■ Problem statement
All that is needed is the first stretch of the listing below, repeated exactly and ending with the line that contains "Most Views (452, 190)". Pictures are to be left out.
---
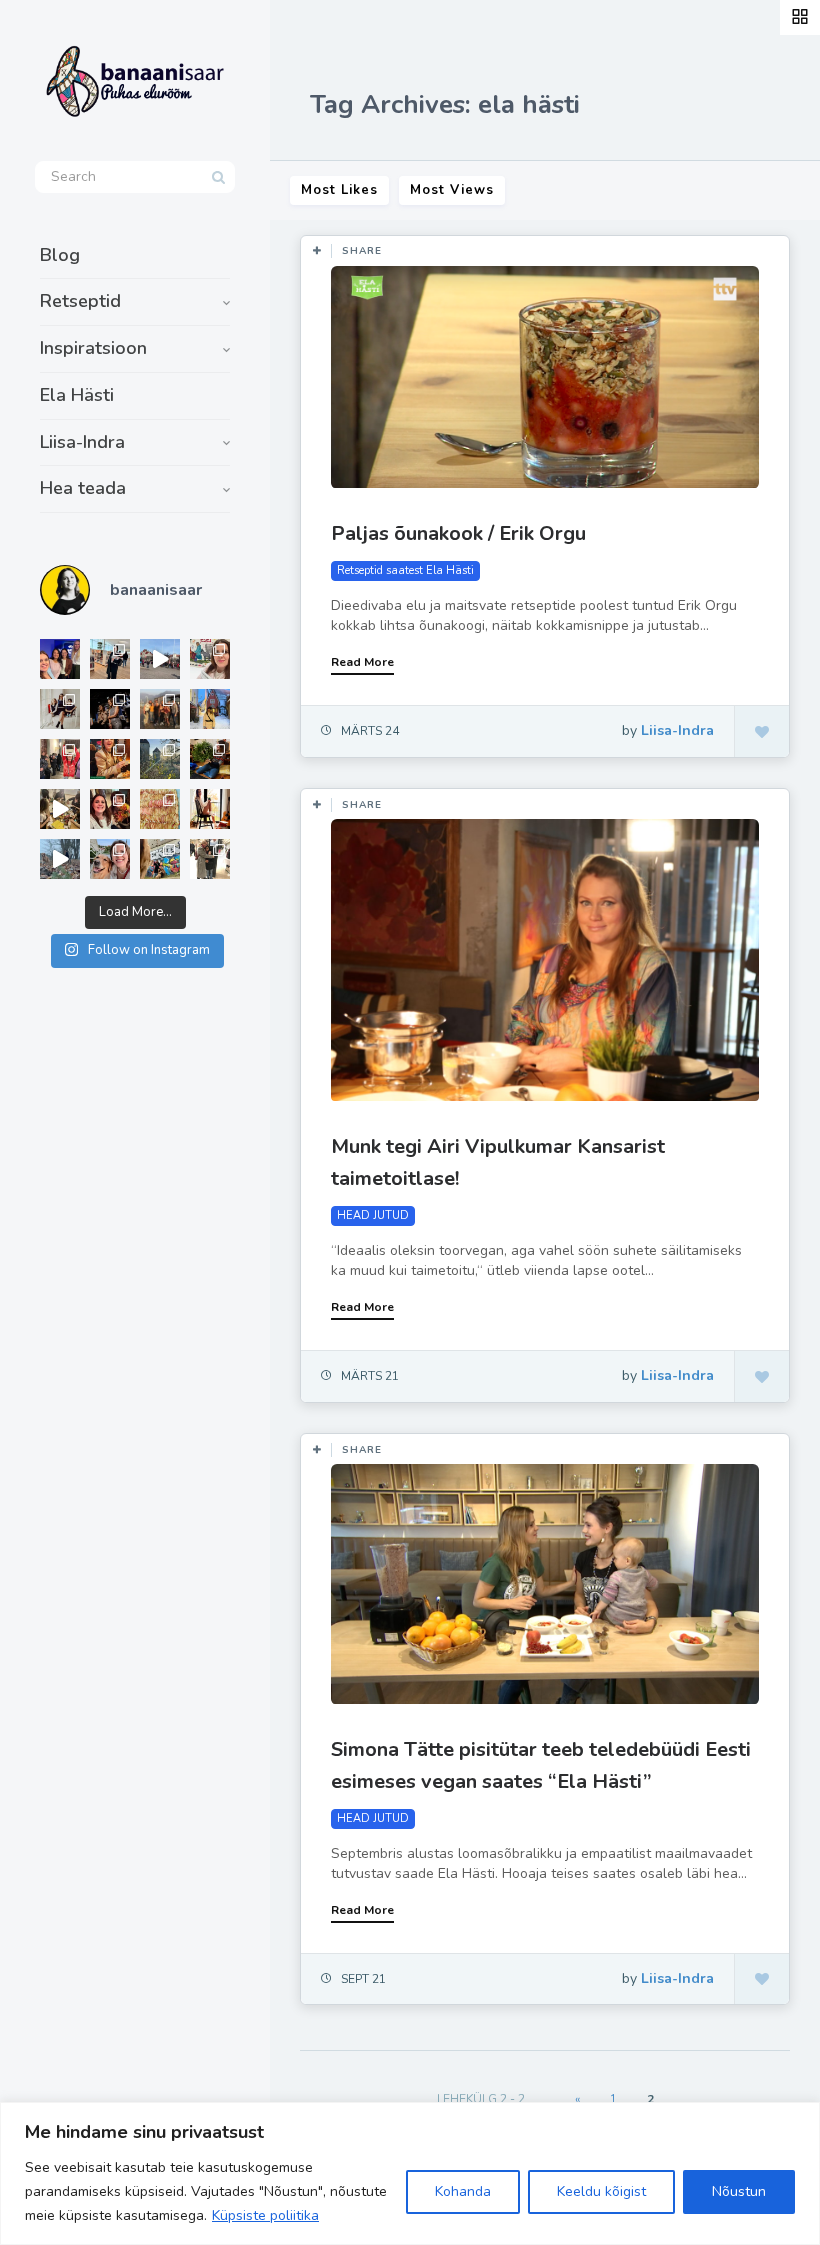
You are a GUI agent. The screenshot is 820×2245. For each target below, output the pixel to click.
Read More (362, 662)
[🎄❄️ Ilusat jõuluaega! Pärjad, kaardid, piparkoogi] (210, 759)
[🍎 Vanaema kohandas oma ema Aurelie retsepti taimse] (160, 809)
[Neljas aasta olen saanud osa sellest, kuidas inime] (60, 759)
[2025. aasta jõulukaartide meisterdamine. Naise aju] (60, 809)
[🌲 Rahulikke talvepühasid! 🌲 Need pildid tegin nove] (160, 759)
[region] (410, 2173)
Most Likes (339, 190)
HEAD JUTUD (373, 1215)
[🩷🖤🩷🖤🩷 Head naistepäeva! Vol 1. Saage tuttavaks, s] (110, 709)
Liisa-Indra (82, 442)
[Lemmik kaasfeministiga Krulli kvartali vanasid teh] (160, 859)
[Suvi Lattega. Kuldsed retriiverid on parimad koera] (110, 859)
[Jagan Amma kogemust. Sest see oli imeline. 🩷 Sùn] (210, 859)
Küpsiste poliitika (265, 2215)
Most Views (452, 190)
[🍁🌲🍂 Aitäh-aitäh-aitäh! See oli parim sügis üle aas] (210, 809)
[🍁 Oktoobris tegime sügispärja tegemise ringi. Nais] (110, 809)
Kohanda (463, 2191)
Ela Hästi (77, 395)
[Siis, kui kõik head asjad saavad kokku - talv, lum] (210, 709)
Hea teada (83, 488)
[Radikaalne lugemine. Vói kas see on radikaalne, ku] (210, 659)
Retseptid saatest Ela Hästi (405, 570)
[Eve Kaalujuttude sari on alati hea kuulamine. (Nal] (60, 659)
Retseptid (80, 301)
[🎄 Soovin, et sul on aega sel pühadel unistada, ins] (110, 759)
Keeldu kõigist (601, 2191)
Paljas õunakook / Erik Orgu (458, 533)
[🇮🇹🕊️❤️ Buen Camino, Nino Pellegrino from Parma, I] (160, 709)
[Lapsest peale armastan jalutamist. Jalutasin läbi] (60, 859)
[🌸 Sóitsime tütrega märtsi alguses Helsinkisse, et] (160, 659)
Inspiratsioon (93, 348)
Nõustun (739, 2191)
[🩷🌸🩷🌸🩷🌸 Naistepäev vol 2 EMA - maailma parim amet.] (60, 709)
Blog (60, 255)
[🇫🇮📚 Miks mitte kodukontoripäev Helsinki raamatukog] (110, 659)
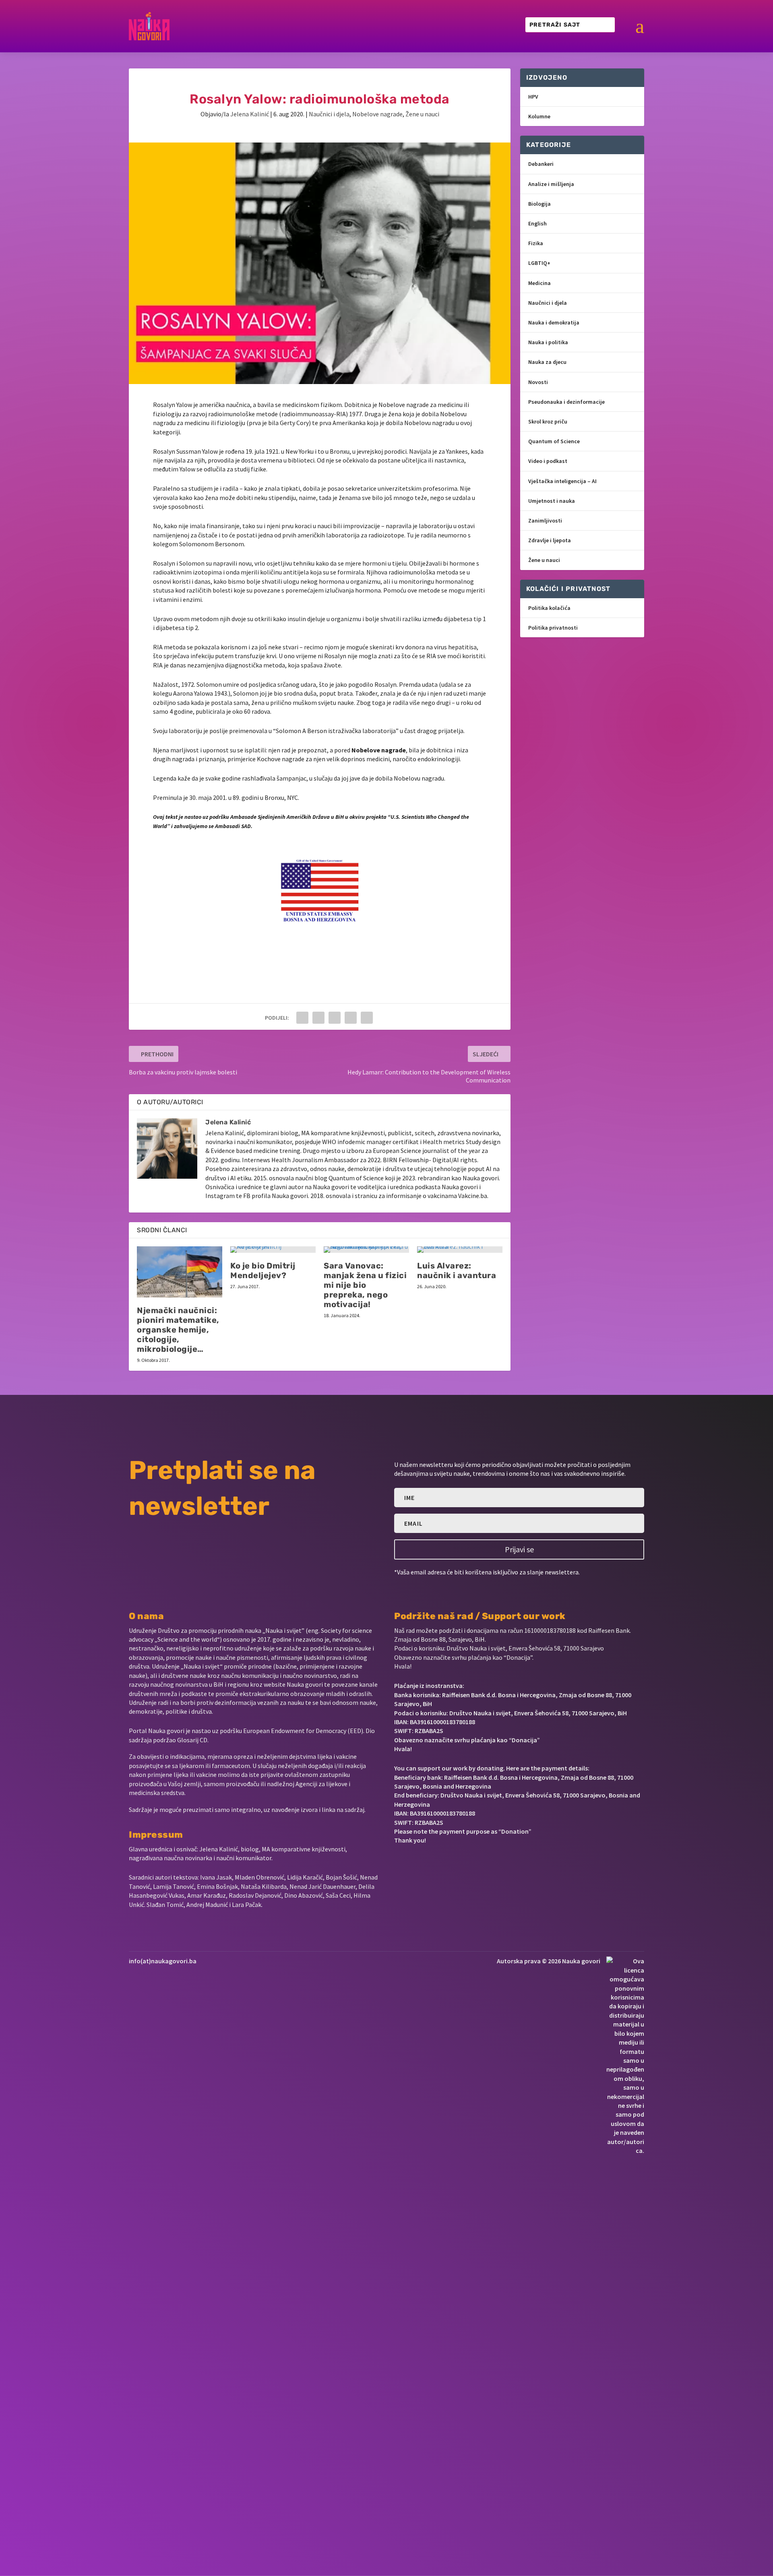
---
■ Output for this task
You are a GUI agent. The screenshot is 820×2245. For each target below, output the pixel to click.
Read More (362, 662)
[🎄❄️ Ilusat jõuluaega! Pärjad, kaardid, piparkoogi] (210, 759)
[🍎 Vanaema kohandas oma ema Aurelie retsepti taimse] (160, 809)
[Neljas aasta olen saanud osa sellest, kuidas inime] (60, 759)
[2025. aasta jõulukaartide meisterdamine. Naise aju] (60, 809)
[🌲 Rahulikke talvepühasid! 🌲 Need pildid tegin nove] (160, 759)
[region] (410, 2173)
Most Likes (339, 190)
HEAD JUTUD (373, 1215)
[🩷🖤🩷🖤🩷 Head naistepäeva! Vol 1. Saage tuttavaks, s] (110, 709)
Liisa-Indra (82, 442)
[Lemmik kaasfeministiga Krulli kvartali vanasid teh] (160, 859)
[Suvi Lattega. Kuldsed retriiverid on parimad koera] (110, 859)
[Jagan Amma kogemust. Sest see oli imeline. 🩷 Sùn] (210, 859)
Küpsiste poliitika (265, 2215)
Most Views (452, 190)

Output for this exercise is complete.